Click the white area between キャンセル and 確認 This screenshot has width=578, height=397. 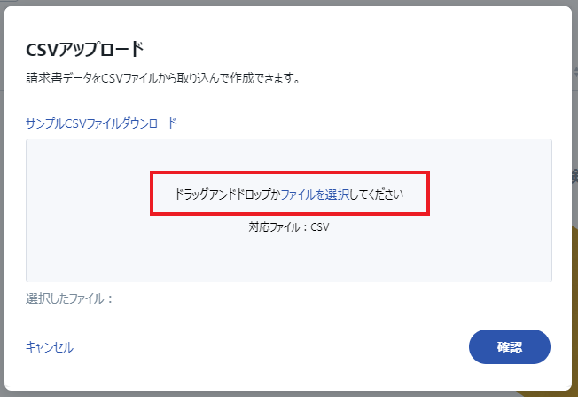pos(271,347)
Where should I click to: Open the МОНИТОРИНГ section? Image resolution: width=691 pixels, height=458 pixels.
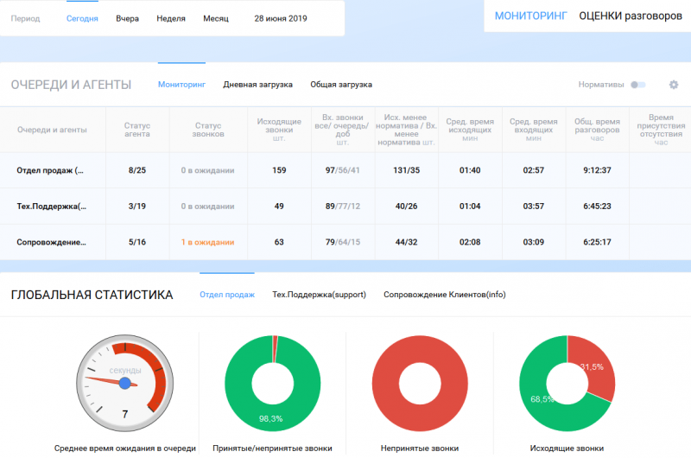[532, 16]
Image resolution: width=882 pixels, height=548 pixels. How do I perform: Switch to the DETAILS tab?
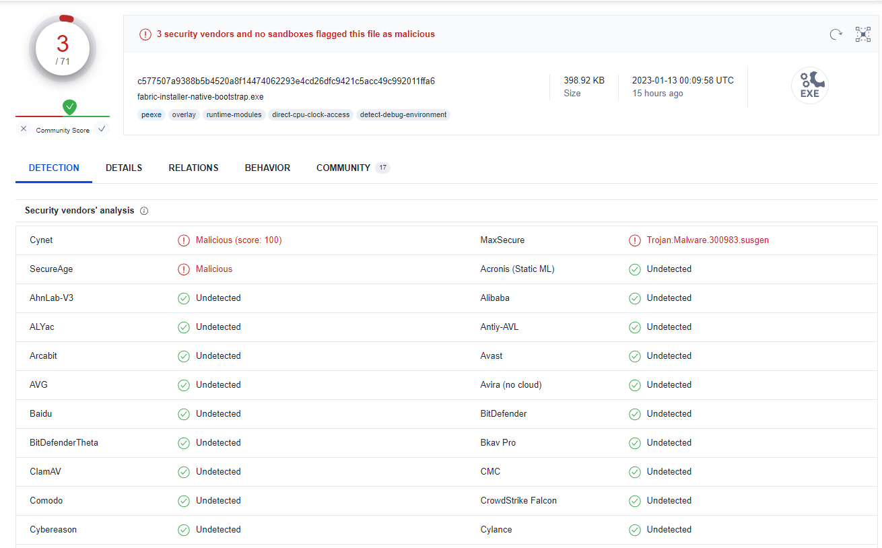pyautogui.click(x=123, y=168)
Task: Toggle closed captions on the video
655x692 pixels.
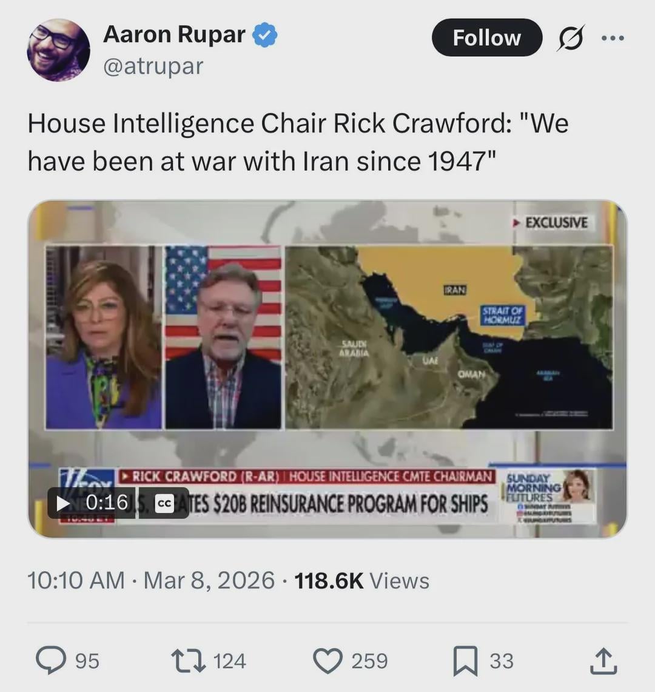Action: [164, 503]
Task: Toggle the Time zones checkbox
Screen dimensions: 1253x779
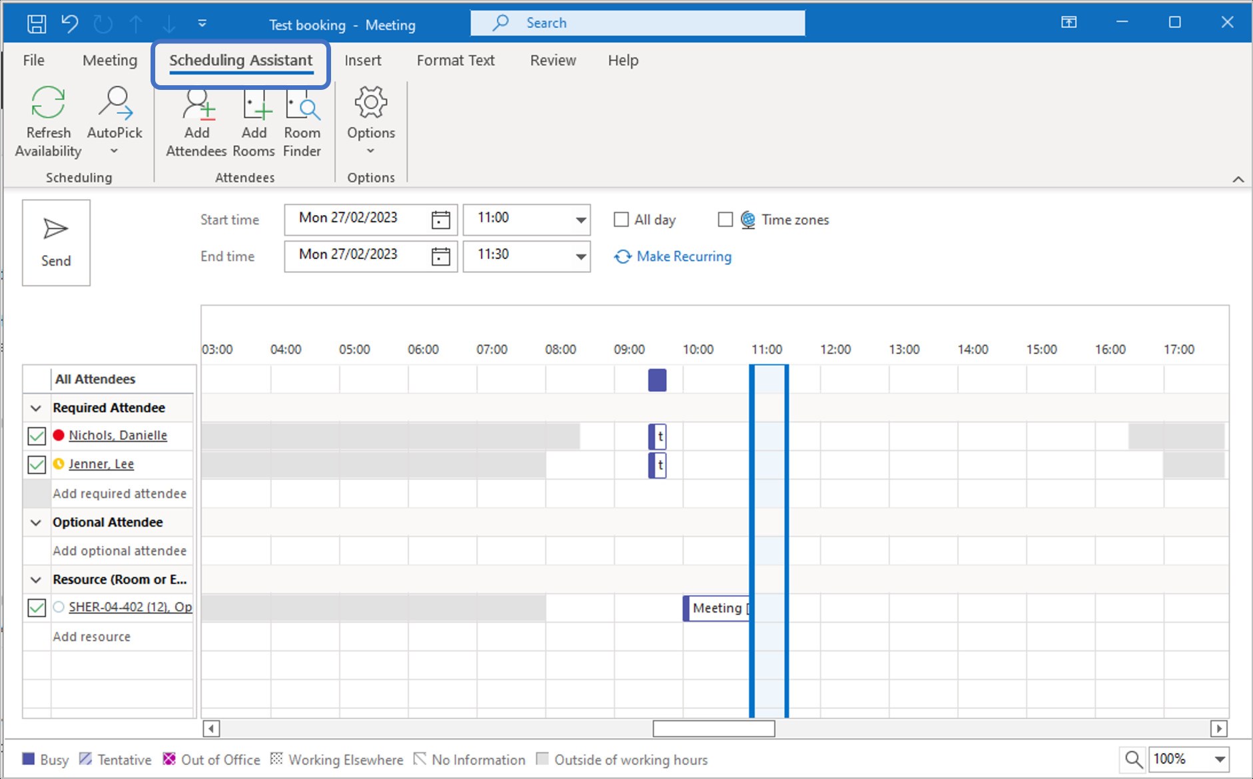Action: click(725, 220)
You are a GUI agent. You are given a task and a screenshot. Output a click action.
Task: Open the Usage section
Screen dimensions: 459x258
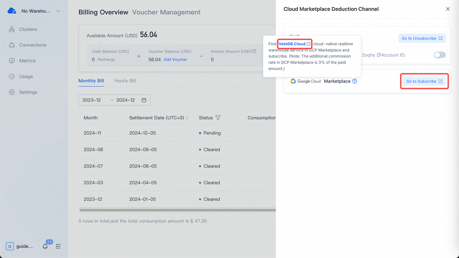[x=26, y=77]
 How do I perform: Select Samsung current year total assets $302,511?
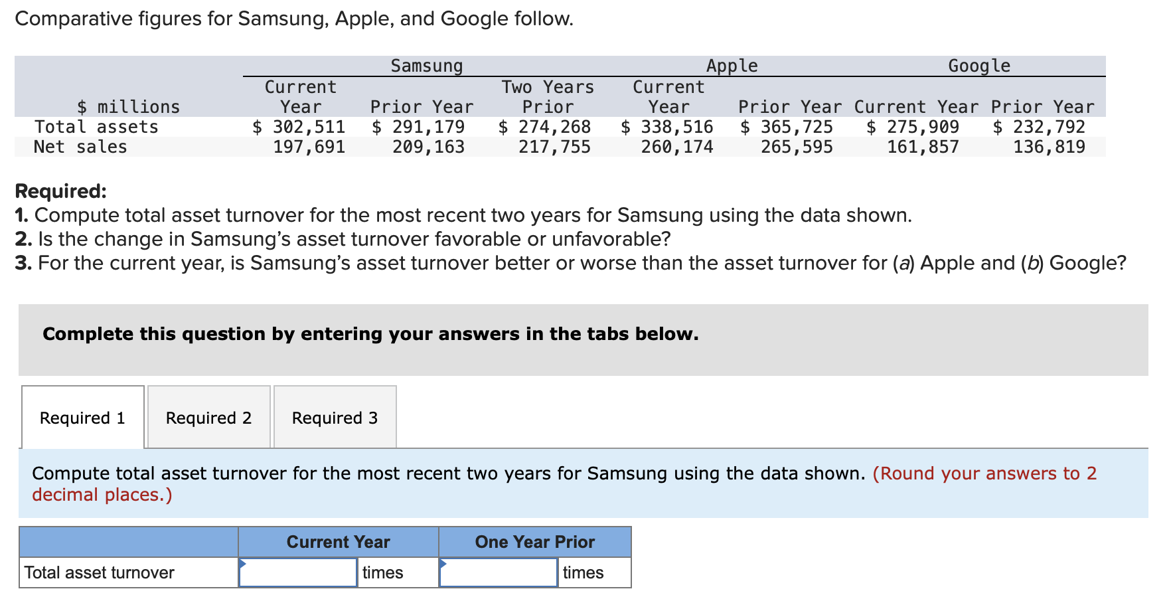click(x=299, y=127)
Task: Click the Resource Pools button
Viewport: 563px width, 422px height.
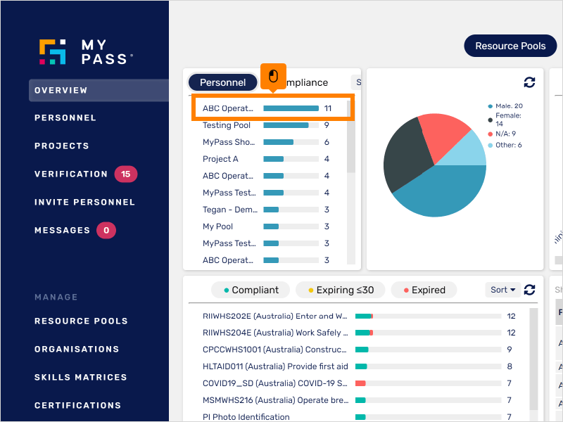Action: [510, 45]
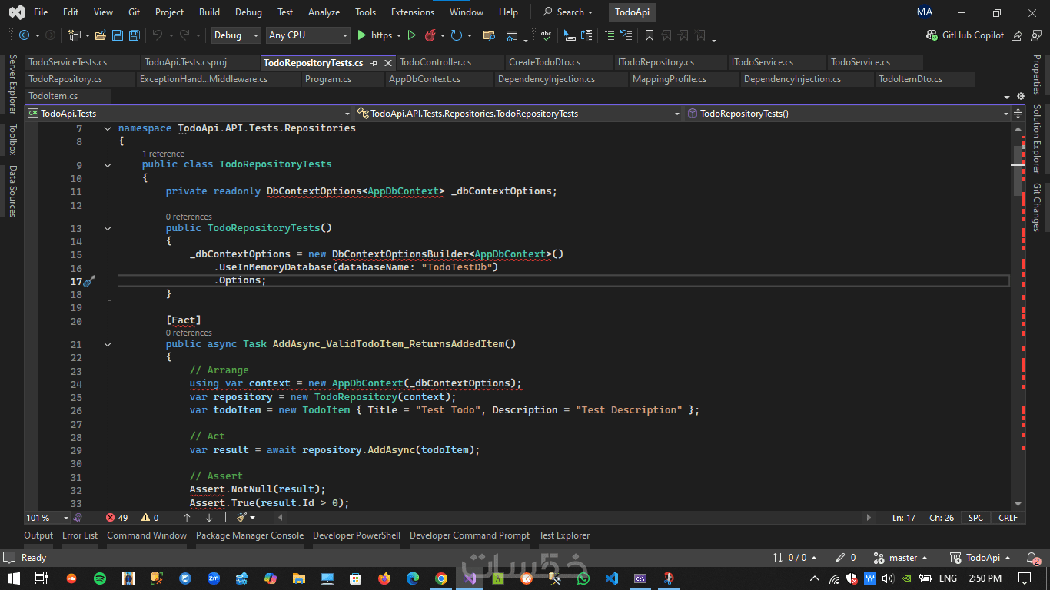Open the Debug configuration dropdown

(235, 35)
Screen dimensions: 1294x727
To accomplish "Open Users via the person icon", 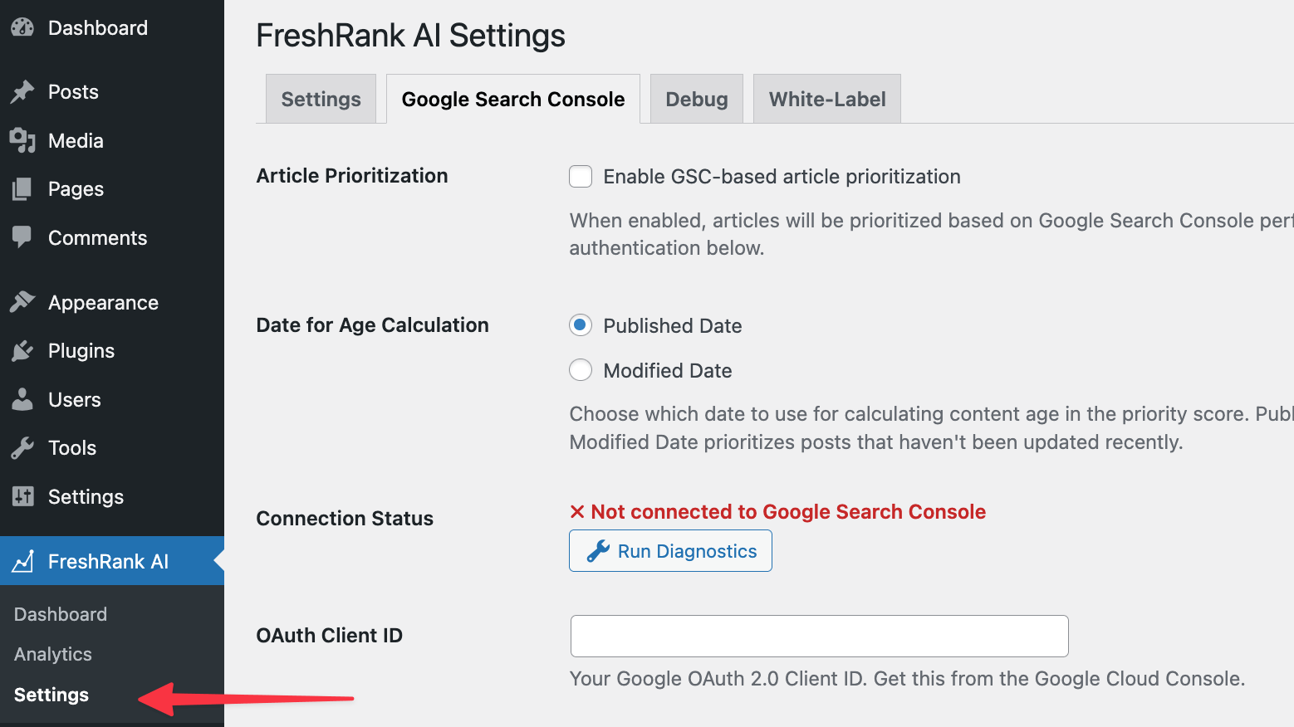I will (x=23, y=399).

******

## [Task]
Check each line of the entries for the word "Toggle", then state the count alone.

## [Response area]
2